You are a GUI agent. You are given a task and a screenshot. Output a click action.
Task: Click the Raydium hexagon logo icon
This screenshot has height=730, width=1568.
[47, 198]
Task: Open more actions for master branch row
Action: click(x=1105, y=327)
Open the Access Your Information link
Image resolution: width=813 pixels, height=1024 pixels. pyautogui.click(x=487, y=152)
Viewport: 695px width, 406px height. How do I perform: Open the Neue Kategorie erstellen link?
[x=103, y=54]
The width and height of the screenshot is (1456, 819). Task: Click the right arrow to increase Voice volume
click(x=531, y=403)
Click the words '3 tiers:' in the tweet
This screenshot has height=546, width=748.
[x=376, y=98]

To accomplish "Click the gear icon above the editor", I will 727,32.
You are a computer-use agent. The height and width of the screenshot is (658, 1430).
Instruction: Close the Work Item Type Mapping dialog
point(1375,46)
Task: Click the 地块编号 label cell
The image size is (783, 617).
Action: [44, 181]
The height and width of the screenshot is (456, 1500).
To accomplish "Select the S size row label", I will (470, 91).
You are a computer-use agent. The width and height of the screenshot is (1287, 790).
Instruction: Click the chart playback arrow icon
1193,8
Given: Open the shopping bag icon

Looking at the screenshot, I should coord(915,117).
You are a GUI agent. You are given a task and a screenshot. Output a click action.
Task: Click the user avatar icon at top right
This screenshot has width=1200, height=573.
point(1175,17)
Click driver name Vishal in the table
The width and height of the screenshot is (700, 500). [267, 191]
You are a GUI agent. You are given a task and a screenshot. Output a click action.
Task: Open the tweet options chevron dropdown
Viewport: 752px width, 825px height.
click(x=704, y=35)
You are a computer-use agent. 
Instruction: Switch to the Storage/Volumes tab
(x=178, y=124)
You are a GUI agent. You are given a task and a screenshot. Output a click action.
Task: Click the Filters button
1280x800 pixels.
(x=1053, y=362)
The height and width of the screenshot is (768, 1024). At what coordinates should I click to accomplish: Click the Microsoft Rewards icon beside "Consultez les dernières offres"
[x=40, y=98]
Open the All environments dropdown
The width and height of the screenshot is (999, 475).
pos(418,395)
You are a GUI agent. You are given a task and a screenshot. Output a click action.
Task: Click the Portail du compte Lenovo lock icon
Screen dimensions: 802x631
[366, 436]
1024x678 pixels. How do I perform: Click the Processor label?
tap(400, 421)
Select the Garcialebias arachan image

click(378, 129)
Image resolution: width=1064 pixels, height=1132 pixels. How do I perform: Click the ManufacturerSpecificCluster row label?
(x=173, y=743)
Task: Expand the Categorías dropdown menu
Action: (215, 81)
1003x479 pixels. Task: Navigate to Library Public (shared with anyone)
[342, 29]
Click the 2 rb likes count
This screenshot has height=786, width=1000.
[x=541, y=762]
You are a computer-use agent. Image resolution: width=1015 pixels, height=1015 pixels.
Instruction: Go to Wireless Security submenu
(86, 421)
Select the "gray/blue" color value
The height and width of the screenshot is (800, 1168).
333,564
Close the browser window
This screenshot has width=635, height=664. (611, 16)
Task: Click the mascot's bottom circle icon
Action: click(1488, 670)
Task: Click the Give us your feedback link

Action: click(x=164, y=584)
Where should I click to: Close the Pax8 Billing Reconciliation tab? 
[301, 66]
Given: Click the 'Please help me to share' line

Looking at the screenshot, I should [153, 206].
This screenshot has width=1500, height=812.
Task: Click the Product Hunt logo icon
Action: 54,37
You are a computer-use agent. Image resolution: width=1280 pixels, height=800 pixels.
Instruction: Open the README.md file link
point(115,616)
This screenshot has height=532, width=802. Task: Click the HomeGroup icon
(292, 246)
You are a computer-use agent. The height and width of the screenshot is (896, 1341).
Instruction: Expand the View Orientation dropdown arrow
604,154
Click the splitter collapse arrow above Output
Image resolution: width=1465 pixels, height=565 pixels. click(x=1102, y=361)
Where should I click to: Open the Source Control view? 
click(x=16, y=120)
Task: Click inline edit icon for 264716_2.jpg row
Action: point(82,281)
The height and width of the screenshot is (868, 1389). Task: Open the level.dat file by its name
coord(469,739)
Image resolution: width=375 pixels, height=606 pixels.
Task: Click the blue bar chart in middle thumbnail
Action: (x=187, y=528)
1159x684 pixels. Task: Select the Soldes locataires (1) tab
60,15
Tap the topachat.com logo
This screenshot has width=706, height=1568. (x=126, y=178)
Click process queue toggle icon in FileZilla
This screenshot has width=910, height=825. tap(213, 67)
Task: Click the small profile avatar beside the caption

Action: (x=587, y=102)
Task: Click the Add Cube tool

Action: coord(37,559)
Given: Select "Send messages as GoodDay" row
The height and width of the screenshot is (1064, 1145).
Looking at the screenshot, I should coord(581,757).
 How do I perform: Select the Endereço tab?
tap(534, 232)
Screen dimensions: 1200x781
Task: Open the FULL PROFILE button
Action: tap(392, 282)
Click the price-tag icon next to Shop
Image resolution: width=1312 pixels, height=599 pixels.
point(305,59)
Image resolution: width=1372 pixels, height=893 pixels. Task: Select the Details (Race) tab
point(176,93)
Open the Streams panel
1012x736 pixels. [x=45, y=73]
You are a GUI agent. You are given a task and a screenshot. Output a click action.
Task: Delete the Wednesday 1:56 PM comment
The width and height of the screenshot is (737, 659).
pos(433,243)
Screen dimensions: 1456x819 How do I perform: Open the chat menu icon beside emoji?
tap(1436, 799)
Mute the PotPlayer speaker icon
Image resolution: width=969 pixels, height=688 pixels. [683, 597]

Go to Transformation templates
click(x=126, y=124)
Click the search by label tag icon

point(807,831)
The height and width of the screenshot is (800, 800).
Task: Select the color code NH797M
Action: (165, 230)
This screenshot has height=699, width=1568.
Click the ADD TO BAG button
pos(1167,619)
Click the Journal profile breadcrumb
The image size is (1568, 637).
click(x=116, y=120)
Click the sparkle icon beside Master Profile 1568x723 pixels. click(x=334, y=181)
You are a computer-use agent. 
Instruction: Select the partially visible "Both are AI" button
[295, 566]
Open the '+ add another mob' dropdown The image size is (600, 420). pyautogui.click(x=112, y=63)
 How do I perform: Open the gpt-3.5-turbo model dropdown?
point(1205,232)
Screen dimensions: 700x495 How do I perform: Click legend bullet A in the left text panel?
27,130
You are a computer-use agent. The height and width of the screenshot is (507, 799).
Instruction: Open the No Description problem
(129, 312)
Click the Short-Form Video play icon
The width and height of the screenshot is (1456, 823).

== == ==

:: Exercise details ::
"computer" is the string to look for; please copy every line of the records above where it appears.

:: Solution below ::
You are a computer-use agent. The height and width of the screenshot is (658, 1430).
You are a computer-use agent. The width and height of the screenshot is (1287, 790).
You are a computer-use agent. 
You are a computer-use agent. Image resolution: width=1015 pixels, height=1015 pixels.
You are a computer-use agent. Image resolution: width=1280 pixels, height=800 pixels.
You are a computer-use agent. The height and width of the screenshot is (896, 1341).
You are a computer-use agent. 
You are a computer-use agent. The height and width of the screenshot is (507, 799).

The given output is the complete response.